I've set the logger to Debug (I used wt.util.jmxSetLogLevel -all Log4j Debug) and then waited for the next Server Status ping to occur, but trawling through the logs reveals no clues (at least to me).

That said, I'm not sure what it is I'm actually looking for, all I can say is that they look no different to me than they normally do with no obvious errors are jumping out.

14-Alexandrite
January 7, 2014

Try this (it has happened before with us on our Apache installation):

In $APACHE_HOME/conf/extra/, there is a file "modjk.conf"

Add the following line to the bottom of this file and restart Apache:
JkMountCopy All

This is something about multiple Tomcat processes.

22-Sapphire I
January 7, 2014

We always see this as well - it says SITE NOT RESPONDING in red as you show for some time. A bit later (maybe 2 minutes), it correctly shows connected. At about that time we get a JConsole email that says all is well with the vault. Meanwhile, users can work normally including all content operations.
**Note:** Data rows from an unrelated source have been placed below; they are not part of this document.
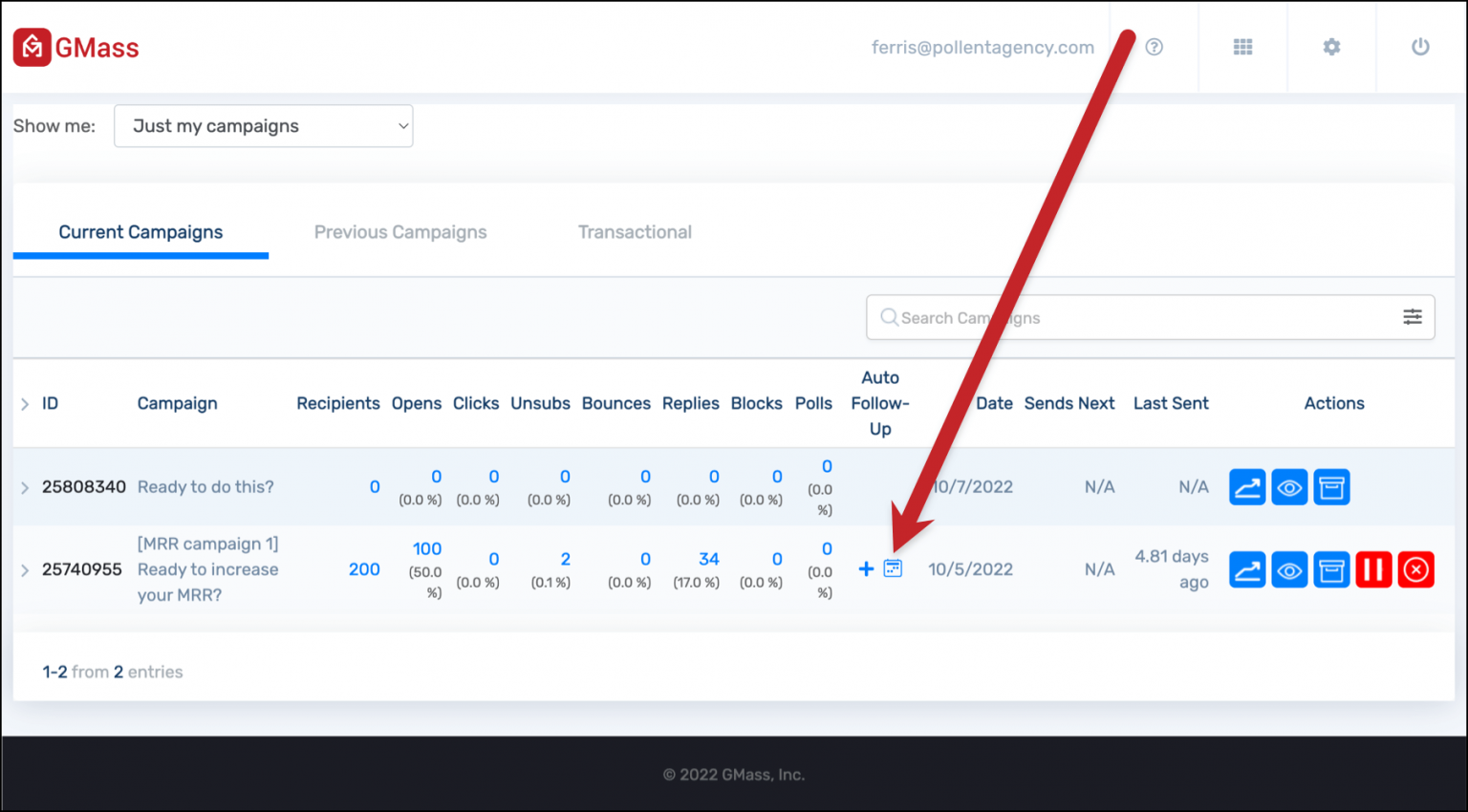Preview campaign 25740955 with eye icon
This screenshot has height=812, width=1468.
point(1289,570)

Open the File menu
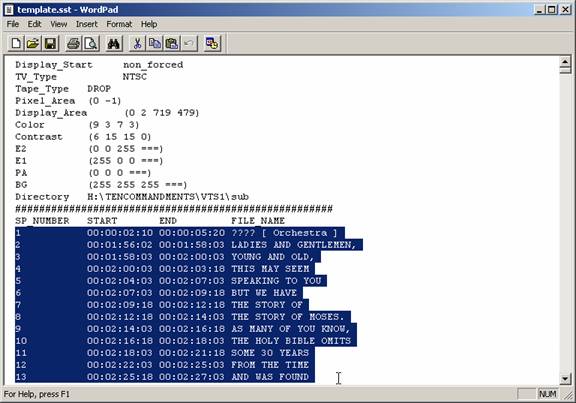click(x=13, y=24)
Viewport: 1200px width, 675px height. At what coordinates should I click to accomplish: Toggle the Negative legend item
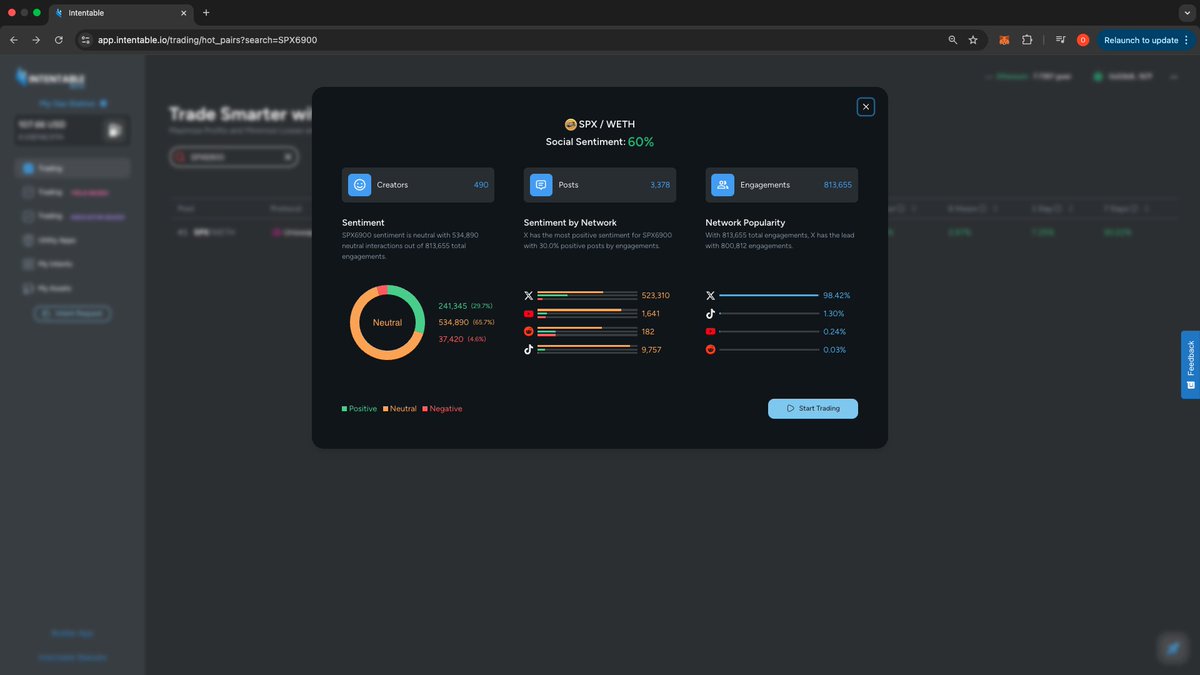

Somehow it appears to be a delay in how the server status page updates.

12-Amethyst
January 7, 2014

The basic reason for this is really, really simple:

When the method server pings https://<our winchill domain name>/Windchill/servlet/WindchillGW/wt.httpgw.HTTPServer/ping, it cannot successfully ping it, i.e. it does not receive a 200 response code to this URL request prior to the request timing out.

Which method server is doing this ping is largely indeterminant, I believe -- as this responsibility gets handed between method servers. I am pretty sure, however, that only foreground method servers do such pings.
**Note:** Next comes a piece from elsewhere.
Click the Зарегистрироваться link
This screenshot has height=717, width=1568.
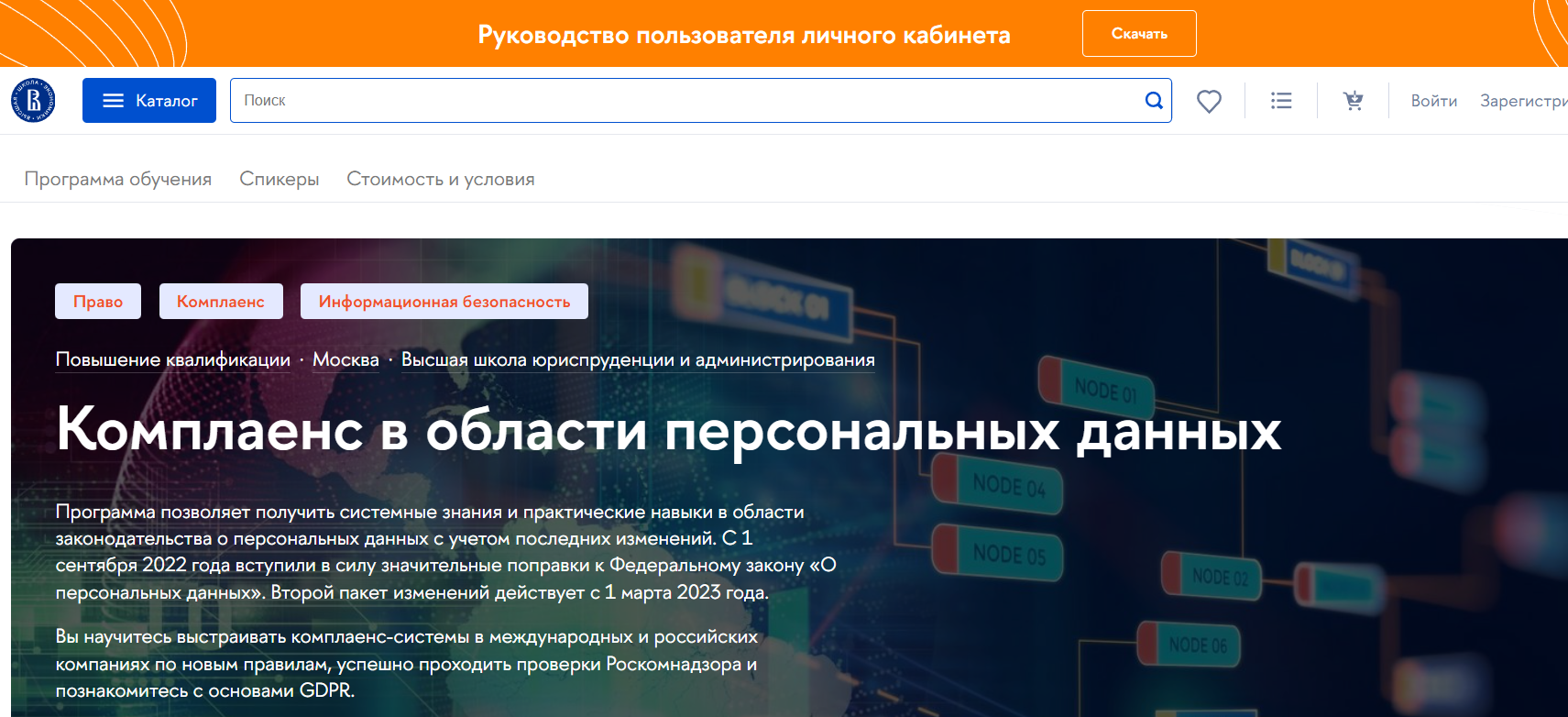tap(1523, 101)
If the foreground method servers cannot successfully do such a ping (e.g. you don't have a web server directly on each of your cluster nodes or you improperly configured to require authentication for this URL), then a failure will always be indicated.

Looking further into the code, "SITE NOT RESPONDING" indicates that other probing requests against https://<our winchill domain name>/Windchill also fail -- leading to the conclusion that the overall site (including simple anonymous static pages usually served by the web server) cannot respond (vs. the method server not being responsive, for instance).

1-Visitor
February 13, 2014

Hi Jesse,

Thanks for your response. how ever I'm left puzzled as to whether the is a solution for this momentaneous unresposiveness of the File server's method server. Reason I'm puzzled is that during this period I can ping the server and I can also remotely log onto the file server and even log onto Windchill from the file server workstation " with my servers it is exactly 5 minutes" and then the "Site Status Change Notification" saying the site is available again is received.

Thanks and Kind regards,

Tshepo

12-Amethyst
February 13, 2014

Well, the SITE NOT RESPONDING status indicates that pings to all of the following failed to respond with a 200 response in a (nearly) timely manner:

https://<our winchill domain name>/Windchill/servlet/WindchillGW/wt.httpgw.HTTPServer/ping

https://<our winchill domain name>/Windchill/servlet/WindchillGW/wtcore/test/dynAnon.jsp

https://<our winchill domain name>/Windchill/servlet/WindchillGW/wtcore/test/staticAnon.html

If you've routed requests for static pages through Tomcat, however, then all of these would be routed to a method server -- and thus one sufficiently unresponsive method server will result in SITE NOT RESPONDING.

Beyond this, my only guess would be that a background method server on a cluster node without any foreground method servers somehow decided to execute the ping -- which it shouldn't. That would either be a bug or a configuration error, but in either case that would be something to confer with technical support about so they can confer with the appropriate development team.

4-Participant
April 13, 2016

I had the same thing showing up after rehosting the server with a different URL. It also answered all of the pings and testing. I ended up importing in the certificate via the keytools import into the jssecacerts keystore and that fixed it for me.